Total postoperative morphine dose in the TENS group was found to be significantly lower than in the control group (SMD = –0.81; 95% CI = –1.44 to –0.18; p = 0.012; Fig. 3).
Fig. 3. Forest plot for meta-analysis of total postoperative morphine dose over a period of 24 h. TENS: transcutaneous electrical nerve stimulation; 95% CI: 95% confidence interval.
Compared with control intervention, TENS supplementation showed no significant influence on VAS scores at 2 weeks (SMD = 0.20; 95% CI = –0.07 to 0.48; p =0.15; Fig. 4), but showed better active range of knee motion (SMD = 0.37; 95% CI = 0.06 to 0.68; p = 0.02; Fig. 5).
Fig. 4. Forest plot for the meta-analysis of visual analogue scale (VAS) scores at 2 weeks.
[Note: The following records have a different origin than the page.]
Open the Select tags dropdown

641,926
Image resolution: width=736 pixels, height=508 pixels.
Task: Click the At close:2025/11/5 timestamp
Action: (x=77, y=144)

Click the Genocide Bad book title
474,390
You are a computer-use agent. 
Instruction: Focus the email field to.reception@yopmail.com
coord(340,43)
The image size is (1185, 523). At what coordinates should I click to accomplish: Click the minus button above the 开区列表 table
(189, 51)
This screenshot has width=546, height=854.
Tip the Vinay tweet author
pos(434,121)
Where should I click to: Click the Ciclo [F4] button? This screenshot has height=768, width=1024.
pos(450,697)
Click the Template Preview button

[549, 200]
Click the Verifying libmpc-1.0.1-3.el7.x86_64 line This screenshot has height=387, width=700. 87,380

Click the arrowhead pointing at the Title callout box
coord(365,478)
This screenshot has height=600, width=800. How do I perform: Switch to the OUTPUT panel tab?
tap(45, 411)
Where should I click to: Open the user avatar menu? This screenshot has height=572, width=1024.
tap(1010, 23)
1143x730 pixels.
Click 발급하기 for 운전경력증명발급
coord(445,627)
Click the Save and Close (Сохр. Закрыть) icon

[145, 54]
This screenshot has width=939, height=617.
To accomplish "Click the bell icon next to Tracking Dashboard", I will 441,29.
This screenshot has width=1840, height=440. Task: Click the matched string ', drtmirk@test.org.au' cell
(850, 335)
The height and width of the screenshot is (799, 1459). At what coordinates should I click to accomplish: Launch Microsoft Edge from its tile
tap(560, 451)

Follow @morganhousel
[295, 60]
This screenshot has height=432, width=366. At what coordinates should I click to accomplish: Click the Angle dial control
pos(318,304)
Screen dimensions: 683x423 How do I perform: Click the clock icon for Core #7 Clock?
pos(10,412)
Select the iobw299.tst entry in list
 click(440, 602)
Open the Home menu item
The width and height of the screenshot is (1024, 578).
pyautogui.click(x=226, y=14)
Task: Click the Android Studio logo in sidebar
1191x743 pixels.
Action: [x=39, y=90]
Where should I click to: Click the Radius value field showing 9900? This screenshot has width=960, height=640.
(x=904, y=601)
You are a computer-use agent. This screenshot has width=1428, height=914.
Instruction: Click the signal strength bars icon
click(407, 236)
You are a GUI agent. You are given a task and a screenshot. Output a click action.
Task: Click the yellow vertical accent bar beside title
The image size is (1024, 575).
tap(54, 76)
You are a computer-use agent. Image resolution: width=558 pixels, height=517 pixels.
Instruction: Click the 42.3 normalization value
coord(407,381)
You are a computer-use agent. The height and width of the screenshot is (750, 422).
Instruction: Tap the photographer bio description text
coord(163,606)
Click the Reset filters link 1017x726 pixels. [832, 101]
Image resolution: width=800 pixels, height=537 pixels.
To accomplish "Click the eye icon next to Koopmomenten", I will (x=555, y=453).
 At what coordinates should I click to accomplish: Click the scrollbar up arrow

TENS: transcutaneous electrical nerve stimulation; SD: standard deviation; 95% CI: 95% confidence interval.
Fig. 5. Forest plot for the meta-analysis of active range of knee motion (°) at 2 weeks. TENS: transcutaneous electrical nerve stimulation; SD: standard deviation; 95% CI: 95% confidence interval.
This meta-analysis shows that, compared with control intervention, TENS supplementation intervention was associated with a significantly reduced VAS scores and total postoperative morphine dose at 24 h, but had no influence on VAS scores at 2 weeks. This indicates that TENS supplementation could substantially promote immediate pain relief following TKA, but has no effect on pain control over a relatively long follow-up after TKA. This may be due to pain intensity remaining at a low level over the follow-up. Furthermore, this low-intensity pain may not affect the functional performance of knee movement exercise and the quality of life of patients.
In addition, TENS supplementation intervention was found to significantly improve function of knee movement, as shown by active range of knee motion. One included study reported that, approximately 9 months post-operation, TENS supplementation resulted in a significantly increased knee injury and osteoarthritis outcome score (KOOS), suggesting its ability to improve knee function over long-term follow-up (17). To the best of our knowledge, this is the first meta-analysis of the treatment efficacy of TENS supplementation for TKA.
Another included study reported that patients with low trait anxiety in a TENS group had a significant decrease in range-of-motion pain (4), which was consistent with 1 RCT (24). Our meta-analysis suggested that less morphine was required for patients receiving TENS than for those receiving placebo-TENS. These results indicate that psychological factors and TENS determine the intensity of pain after surgery and patients with low trait anxiety could benefit more from TENS treatment. In addition, high-frequency TENS with a strong amplitude (30–40 mA) was reported to significantly reduce pain after quadriceps femoris contraction and to promote muscle contraction (18, 25). However, TENS amplitude (or dose) may have no influence on outcome data (4).
There are several limitations to this systematic review and meta-analysis that should be taken into account. Firstly, the analysis was based on only 6 RCTs, 4 of which had a relatively small sample size (n < 100). Overestimation of the treatment effect is more likely in smaller trials compared with larger samples. The included studies had different intensities of TENS and follow-up times, which may have affected the pooled results. In addition, the influence of ethnic diversity on the treatment efficacy of TENS remains unknown. Finally, some unpublished and missing data may have biased the pooled effect.
In conclusion, TENS supplementation intervention showed an important ability to reduce immediate pain after TKA and facilitated the recovery of knee function. It is recommended that TENS supplementation is used for patients with TKA, although further studies are needed to determine the optimal duration time and intensity of TENS.
The authors declare no conflicts of interest.